Допив чай, она отставила чашку и взглянула на Мейсона.

— Я знаю, зачем ты здесь. Не нужно быть гением, чтобы сообразить. Это насчет закладной.

— Не совсем.

— Тогда зачем?

Чуть подавшись вперед, Мейсон двумя пальцами взял маленький заостренный подбородок Кейтлин и чуть приподнял ее голову. Получив таким образом возможность смотреть девушке прямо в глаза, он негромко спросил:

— Почему так важно докрасить ограду именно сегодня?

Кейтлин оттолкнула его и пожала плечами.

— Начав дело, я люблю доводить его до конца.

— А может быть, — предположил Мейсон, — потому, что завтра будет сотня других не менее неотложных дел?

Кейтлин чуть покраснела от досады.

— Ты же знаешь, что на ранчо вечно полно дел.

— Разумеется. И должны быть наемные работники, чтобы их делать. Так что я повторяю свой вопрос: почему?

— Причина тебе известна: я не могу позволить себе платить больше, чем уже плачу. Ты все время это знал. — В ее голосе звучал вызов. — Зачем эти расспросы, Мейсон? Хочешь увидеть, как я корчусь в муках? Не выйдет. Мне может тяжко прийтись, но корчиться я не стану. Ни перед кем.

— Ты уработаешься до могилы.

— У меня нет выбора. — Кейтлин говорила все тем же вызывающим тоном. — Что же до моих выплат... Не беспокойся, ты получишь все, что тебе причитается.

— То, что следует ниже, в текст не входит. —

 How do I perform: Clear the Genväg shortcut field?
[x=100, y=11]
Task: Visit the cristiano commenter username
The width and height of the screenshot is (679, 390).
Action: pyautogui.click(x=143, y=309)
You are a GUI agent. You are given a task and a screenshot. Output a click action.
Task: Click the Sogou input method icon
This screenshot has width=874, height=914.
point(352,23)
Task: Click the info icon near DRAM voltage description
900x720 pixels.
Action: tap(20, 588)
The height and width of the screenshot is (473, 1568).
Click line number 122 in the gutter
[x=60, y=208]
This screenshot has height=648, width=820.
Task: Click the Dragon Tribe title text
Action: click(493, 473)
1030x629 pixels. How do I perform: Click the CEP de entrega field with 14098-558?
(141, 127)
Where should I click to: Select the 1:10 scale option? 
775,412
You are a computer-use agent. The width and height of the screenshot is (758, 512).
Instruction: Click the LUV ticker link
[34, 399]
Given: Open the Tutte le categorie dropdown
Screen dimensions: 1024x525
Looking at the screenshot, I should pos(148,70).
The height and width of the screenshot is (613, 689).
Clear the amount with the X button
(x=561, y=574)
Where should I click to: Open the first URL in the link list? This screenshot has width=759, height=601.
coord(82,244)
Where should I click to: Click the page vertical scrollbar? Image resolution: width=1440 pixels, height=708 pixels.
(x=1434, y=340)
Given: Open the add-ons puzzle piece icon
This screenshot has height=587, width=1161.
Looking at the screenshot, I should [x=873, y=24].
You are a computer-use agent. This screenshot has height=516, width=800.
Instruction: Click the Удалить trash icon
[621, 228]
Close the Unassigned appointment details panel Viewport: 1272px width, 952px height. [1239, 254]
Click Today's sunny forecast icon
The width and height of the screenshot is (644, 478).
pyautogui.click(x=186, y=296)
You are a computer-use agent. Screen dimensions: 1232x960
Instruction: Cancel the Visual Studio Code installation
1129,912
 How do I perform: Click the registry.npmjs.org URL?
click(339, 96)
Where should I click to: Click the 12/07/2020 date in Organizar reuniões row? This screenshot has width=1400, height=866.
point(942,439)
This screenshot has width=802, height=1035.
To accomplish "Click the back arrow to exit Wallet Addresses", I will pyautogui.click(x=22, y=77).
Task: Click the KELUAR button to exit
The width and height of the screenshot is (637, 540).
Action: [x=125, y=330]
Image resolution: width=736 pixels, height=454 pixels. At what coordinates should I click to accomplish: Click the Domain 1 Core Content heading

— Выбор есть, — тихо сказал Мейсон.

Внезапная надежда полыхнула в глазах девушки.

— Какой?

— Продай мне ранчо.

В мгновение ока Кейтлин оказалась на ногах и гневно выкрикнула:

— Ранчо не продается!

— Ты даже не выслушала моего предложения, — заметил Мейсон и назвал цифру.

Что-то мелькнуло и пропало в глазах Кейтлин, словно она боролась с изумлением и искушением. Но она тут же покачала головой.

— Нет, Мейсон.

— У тебя не было времени обдумать предложение.

— Мне это ни к чему. Я люблю ранчо. Это мой дом, дом моих родителей. Я просто не могу продать его.

— Я готов предложить кое-что еще, Кейтлин.

— И что же?

— Пусть ранчо и остается твоим домом.

Теперь она была озадачена.

— Не понимаю. Ты предлагаешь мне работу?

— Я прошу тебя выйти за меня замуж.

Кейтлин, не ожидавшая такого поворота, была явно ошарашена. Мейсон затаил дыхание.

— Замуж? За тебя?

Кейтлин невольно скопировала высокомерный тон матери, холеной красавицы-южанки, в чьих глазах Мейсон Хендерсон был, есть и будет простым ковбоем.

— Почему бы и нет? — с издевкой спросил задетый за живое Мейсон.

— Назови хоть одну причину, почему да.

— Ты получишь свой дом.

— А ты, Мейсон? Что получишь ты?

Он смотрел на нее, удивляясь, почему из всех женщин, встреченных им за последние пять лет, Кейтлин Маллин по-прежнему оставалась для него самой прелестной, самой желанной. Она занозой вонзилась ему в сердце пять лет назад и — теперь Мейсон осознал это — никогда его не покидала. Но он не собирался сообщать ей об этом. Кейтлин Маллин причинила ему страшную боль, и он не готов простить ее. Возможно, и не простит никогда.